Figure 1. Computed tomography angiography showing an aneurysm measuring 4 x 4 mm.
Figure 2. Sagittal computed tomography angiography with contrast.
The OB team placed a call to a staff neurosurgeon for recommendations, who reviewed scans and recommended immediate transfer to a higher level of care. The patient was transferred within 1.5 hours on magnesium sulfate and nimodipine at the recommendation of the accepting physician and neurosurgery. On arrival, the patient was febrile with a T-max of 103, and she was quickly started on artic sun surface cooling. Neurological examination revealed increasingly abnormal findings; she now exhibited apathy, bilateral lower extremity weakness, and partial abduction paralysis of bilateral eyes. She underwent emergent cerebral angiography and anterior communicating artery (ACA) coiling, complicated by diffuse severe vasospasm during the procedure. This prompted intra-arterial (IA) milrinone in bilateral internal carotid arteries (ICA) and bilateral ACAs. Post-intervention day one, she remained stuporous, on mechanical ventilation, and chemically sedated with propofol for uncontrolled shivering. However, on neurological exam, she was able to follow simple commands intermittently with a significant delay and remained mute. She continued to have excessive urine output despite being started on 3% sodium chloride. Due to the development of intracerebral fluid buildup resulting in hydrocephalus, she required an external ventricular drain placement. Despite previous intervention strategies, she required additional treatment with IA milrinone in bilateral ICAs and left middle cerebral artery (MCA), and subsequent primary angioplasty of the left MCA and left ICA. Repeat CT head showed a stable appearance of the SAH, evolving cerebral edema, and evolving hypodensity in the bilateral orbitofrontal cortex. Her CT pelvis was concerning for endometritis on postoperative day four.

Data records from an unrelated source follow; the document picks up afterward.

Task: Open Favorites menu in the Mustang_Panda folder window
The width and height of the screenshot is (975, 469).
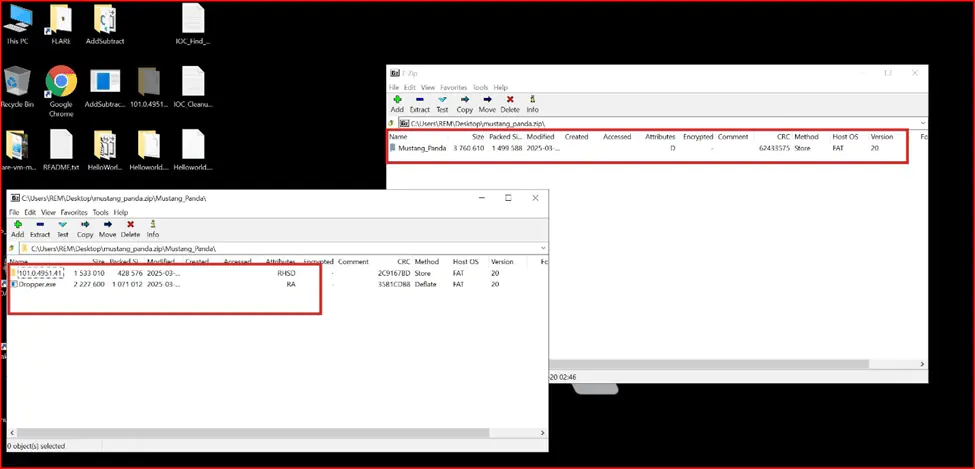Action: 73,212
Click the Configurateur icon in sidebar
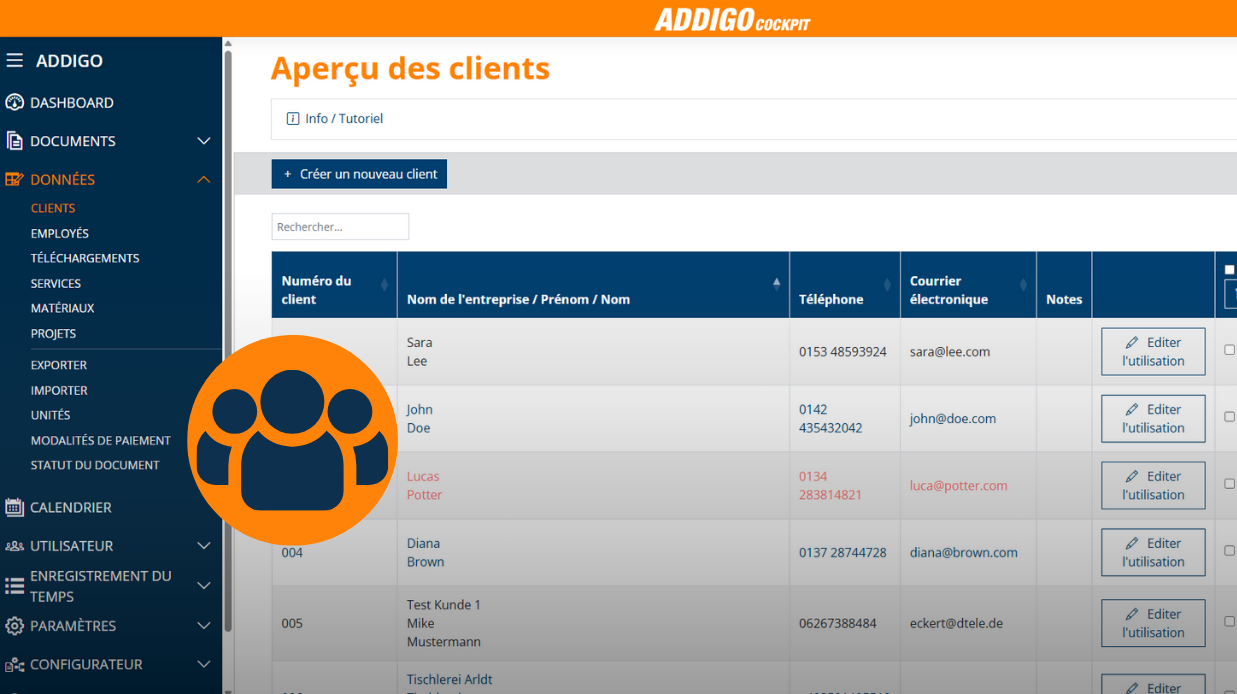The height and width of the screenshot is (694, 1237). tap(14, 664)
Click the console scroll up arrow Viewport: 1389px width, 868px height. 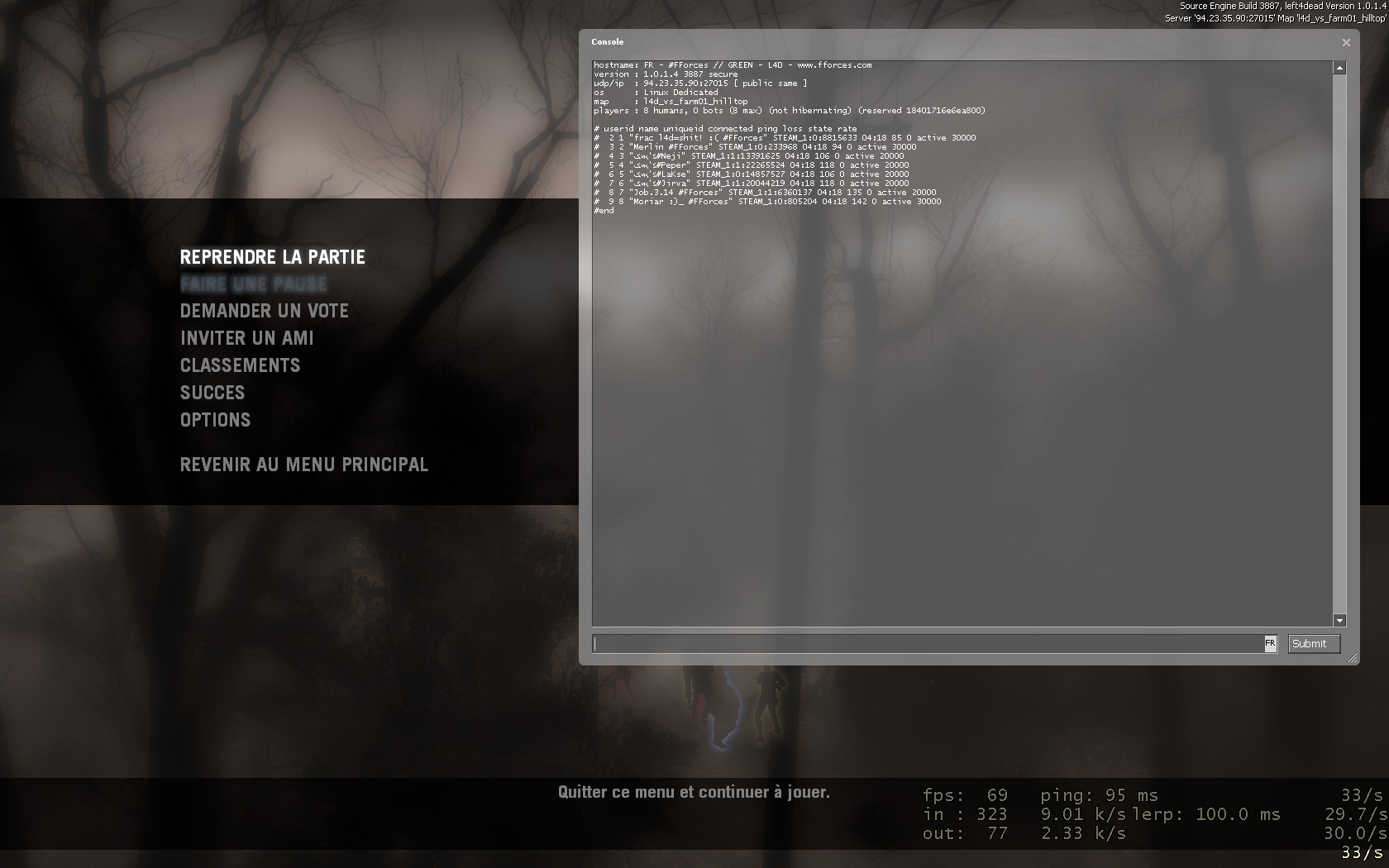1339,67
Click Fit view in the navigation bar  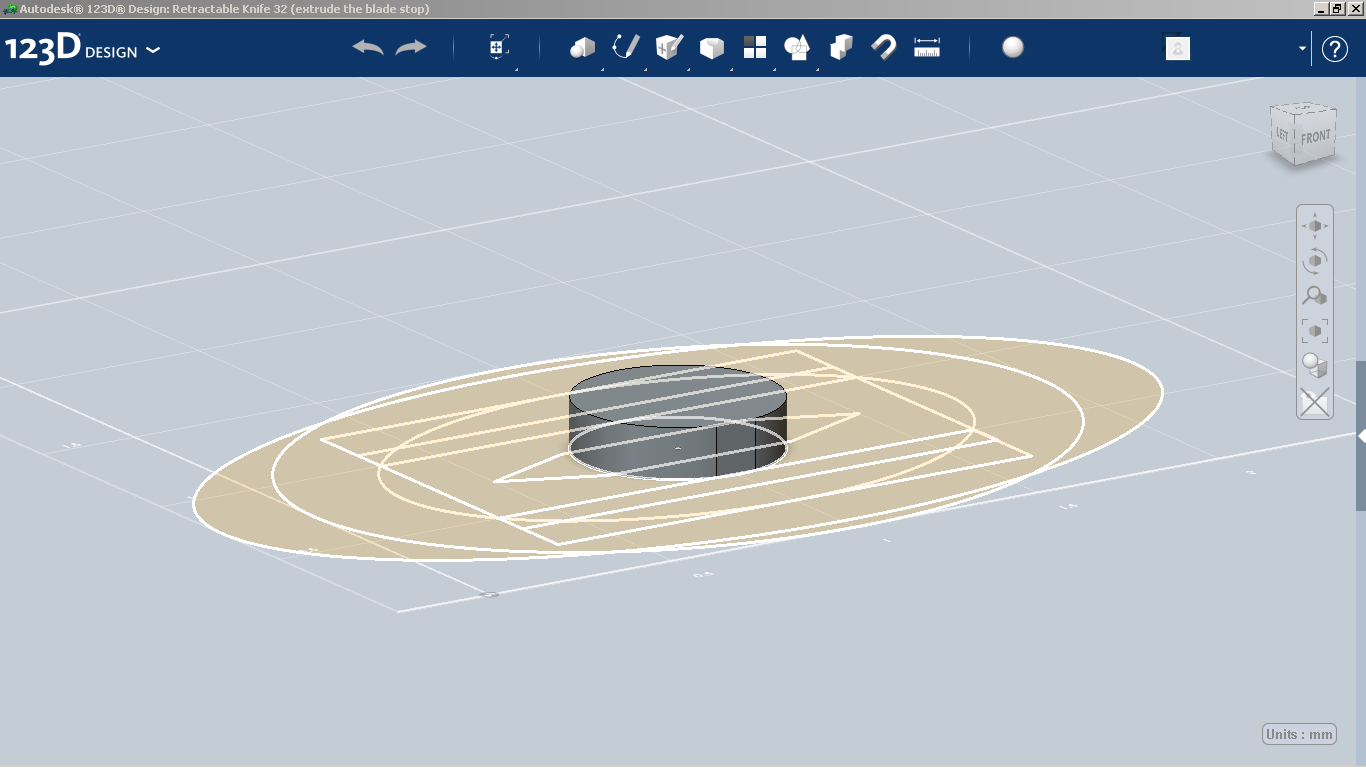tap(1314, 329)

On postoperative day seven, cerebral angiography findings included diffuse vasospasm in bilateral ICAs and right ACA, prompting escalation of treatment to balloon angioplasty. She tolerated the procedure well, and post-angiography showed resolved radiographic vasospasm. She required additional aneurysmal coiling resulting in the complete obliteration of the aneurysm. After the intervention, she remained abulic and difficult to arouse. MRI brain showed scattered bilateral ACA territory ischemic strokes, and CTA revealed resolved aneurysmal subarachnoid hemorrhage with unchanged ACA coil embolization (Figure 3).
Figure 3. Computed tomography angiography post anterior communicating artery coiling.
Luckily, she did not required any further intervention and spent subsequent 18 days in the higher-level care center for medical management before graduating to inpatient acute rehab where she remained on captopril 50 mg three times a day (TID) to restore cerebral blood flow autoregulation through renin-aldosterone system suppression [9]. While in inpatient rehab, she worked with physical therapy and occupational therapy to overcome left-sided lower extremity weakness, numbness, tingling, and proximal left lower extremity pain along with right-sided sciatica over the course of 25 days. She made significant progress during her physiotherapy sessions while inpatient and was transitioned to outpatient day rehab to work on residual cognitive and functional deficits including her ability to perform activities of daily living (ADLs). An outpatient magnetic resonance angiography (MRA) (Figure 4) done three months after her initial admission showed no residual filling within the aneurysm, and she is now receiving outpatient MRAs roughly every three months. She made a near-full recovery, with some muted cognitive deficits and delayed processing of information; however, she learned to perform her ADLs once again including mothering her male infant who spent 100 days in the neonatal intensive care unit.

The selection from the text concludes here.